The modern tractors they are using today are really huge, which I find strange since most of the farms here are pretty small. Farm kids are allowed to drive these big things without a drivers license, and the younger kids without a car use them to drive around town on Friday and Saturday nights.

The farmers here are making extra money by hauling fill to and from construction sites. This might explain the large sizes. They have this service organized pretty well and it is getting a little annoying to drive around with so many on the road at all hours of the day. I do think it was a smart idea though, and I don’t begrudge them the extra income.

-- Mike, an American living in Norway.

View Dudley's profile


742 posts in 3285 days

#4 posted 09-26-2009 09:15 PM

Outstanding. To intricate for me to build. BZ

-- Dudley Young USN Retired. Sebastian, Fl.

View Loucarb's profile


2388 posts in 3470 days

#5 posted 09-27-2009 12:57 AM

Very nice looking tractor. Well done.

View TopamaxSurvivor's profile


18288 posts in 3701 days

#6 posted 09-27-2009 01:01 AM

Very nice job on the tractor. My uncle had one aboout like that in the late 60’s, maybe a 2010 or 2020???

Mike I was driviing tractors and teams of horses long before I got a drivers license :-))

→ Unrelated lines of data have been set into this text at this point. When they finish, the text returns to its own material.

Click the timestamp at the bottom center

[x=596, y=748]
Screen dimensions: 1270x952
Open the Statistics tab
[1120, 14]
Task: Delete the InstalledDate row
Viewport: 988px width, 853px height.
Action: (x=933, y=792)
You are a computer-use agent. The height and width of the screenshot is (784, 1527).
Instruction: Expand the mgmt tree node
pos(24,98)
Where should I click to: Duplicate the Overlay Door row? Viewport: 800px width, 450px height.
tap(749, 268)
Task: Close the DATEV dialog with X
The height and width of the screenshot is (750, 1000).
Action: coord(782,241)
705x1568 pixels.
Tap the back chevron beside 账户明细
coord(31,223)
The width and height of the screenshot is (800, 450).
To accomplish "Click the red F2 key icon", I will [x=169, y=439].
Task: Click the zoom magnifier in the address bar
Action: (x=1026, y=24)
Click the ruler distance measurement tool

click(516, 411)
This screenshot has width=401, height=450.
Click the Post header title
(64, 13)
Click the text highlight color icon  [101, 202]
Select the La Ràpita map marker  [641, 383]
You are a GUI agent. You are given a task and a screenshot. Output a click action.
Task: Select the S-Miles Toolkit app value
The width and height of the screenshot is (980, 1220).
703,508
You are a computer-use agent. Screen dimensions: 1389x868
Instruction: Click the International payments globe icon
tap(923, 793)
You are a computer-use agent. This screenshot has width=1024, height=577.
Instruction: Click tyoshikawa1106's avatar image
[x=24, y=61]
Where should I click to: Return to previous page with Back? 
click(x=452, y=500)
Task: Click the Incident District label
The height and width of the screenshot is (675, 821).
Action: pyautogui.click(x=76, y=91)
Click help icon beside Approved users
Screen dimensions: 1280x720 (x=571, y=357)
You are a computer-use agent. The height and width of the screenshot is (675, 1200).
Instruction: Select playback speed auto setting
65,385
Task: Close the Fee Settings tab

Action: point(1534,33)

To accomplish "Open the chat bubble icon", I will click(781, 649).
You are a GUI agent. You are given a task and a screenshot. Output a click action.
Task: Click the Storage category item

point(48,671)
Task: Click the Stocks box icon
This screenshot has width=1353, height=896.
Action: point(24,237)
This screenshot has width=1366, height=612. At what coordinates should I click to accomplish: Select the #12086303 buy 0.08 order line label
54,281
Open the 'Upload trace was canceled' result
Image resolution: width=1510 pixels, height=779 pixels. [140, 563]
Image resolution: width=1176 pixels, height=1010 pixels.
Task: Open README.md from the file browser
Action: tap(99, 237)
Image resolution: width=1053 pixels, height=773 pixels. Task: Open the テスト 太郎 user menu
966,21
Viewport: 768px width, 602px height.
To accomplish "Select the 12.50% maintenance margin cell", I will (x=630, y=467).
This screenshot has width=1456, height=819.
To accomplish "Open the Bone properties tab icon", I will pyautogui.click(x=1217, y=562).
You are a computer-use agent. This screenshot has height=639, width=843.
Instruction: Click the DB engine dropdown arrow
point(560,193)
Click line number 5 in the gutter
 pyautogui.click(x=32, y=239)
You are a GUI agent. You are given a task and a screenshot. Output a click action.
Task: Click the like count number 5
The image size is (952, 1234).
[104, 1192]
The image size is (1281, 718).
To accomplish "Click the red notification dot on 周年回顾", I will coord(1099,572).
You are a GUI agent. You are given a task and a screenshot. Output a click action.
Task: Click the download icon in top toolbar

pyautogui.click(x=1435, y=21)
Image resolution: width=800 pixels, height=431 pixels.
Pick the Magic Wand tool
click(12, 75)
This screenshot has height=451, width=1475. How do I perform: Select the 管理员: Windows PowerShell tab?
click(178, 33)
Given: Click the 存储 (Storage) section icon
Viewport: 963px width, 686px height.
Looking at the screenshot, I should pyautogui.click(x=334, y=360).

-- Bob in WW ~ "some old things are lovely, warm still with life ... of the forgotten men who made them." - D.H. Lawrence

View scottishrose's profile


110 posts in 3191 days

#7 posted 09-27-2009 01:49 AM

I love your tractors! I’m a big JD fan myself and have a collection of JD steel tractors on the same scale that you build. This summer we had my niece’s 3 year old here much of the time as his mother was recovering from surgery. One day he was even more demanding than usual and I suggested we find the box of JD farm equipment and tractors. He was hooked as soon as he layed eyes on them. He says “I’m driving my tractor” as he pushes them all over the kitchen.
For christmas I’m making him a John Deere quilt with green flannel backing. There are many JD fabrics out there in the stores for some reason now. I’m hoping to get him over here while the weather is good and take him down to the park with the tractors and take pictures of him playing with them. I will download the pictures on my computer and if you flip the image and print it out on special paper it can be ironed on to cloth which I will encorporate into the quilt. If it doesn’t become the favorite blankey which is continually washed, it will be a great rememberance of him at 3 driving his tractors.

View scottishrose's profile


110 posts in 3191 days

#8 posted 09-27-2009 01:53 AM

Oh I forgot to add, speaking of kids driving tractors. My good friend’s niece got her picture in the local paper as he boyfriend showed up to drive her to the prom in his JD tractor all polished up for the occasion and with a satin cushion especially made for her to sit on. She later married him.

View Echofive's profile


98 posts in 3277 days

#9 posted 09-27-2009 03:36 PM

Very very nice!! This is the kind of work I love doing. Very impressive…

-- Chip, Virginia

View Eric M. Saperstein's profile

Eric M. Saperstein

766 posts in 3273 days

#10 posted 10-03-2009 10:26 AM

Ah the patience for putting these detailed pieces together let alone the amount of time it takes is out of my grasp – some day when I retire maybe! Nicely done … always amazes me how cool wooden toys come out.

-- Eric M. Saperstein, Master Craftsman

View prometej065's profile


335 posts in 3708 days

#11 posted 10-03-2009 11:29 AM

imagination .. and wood – miraculous combination :) !!!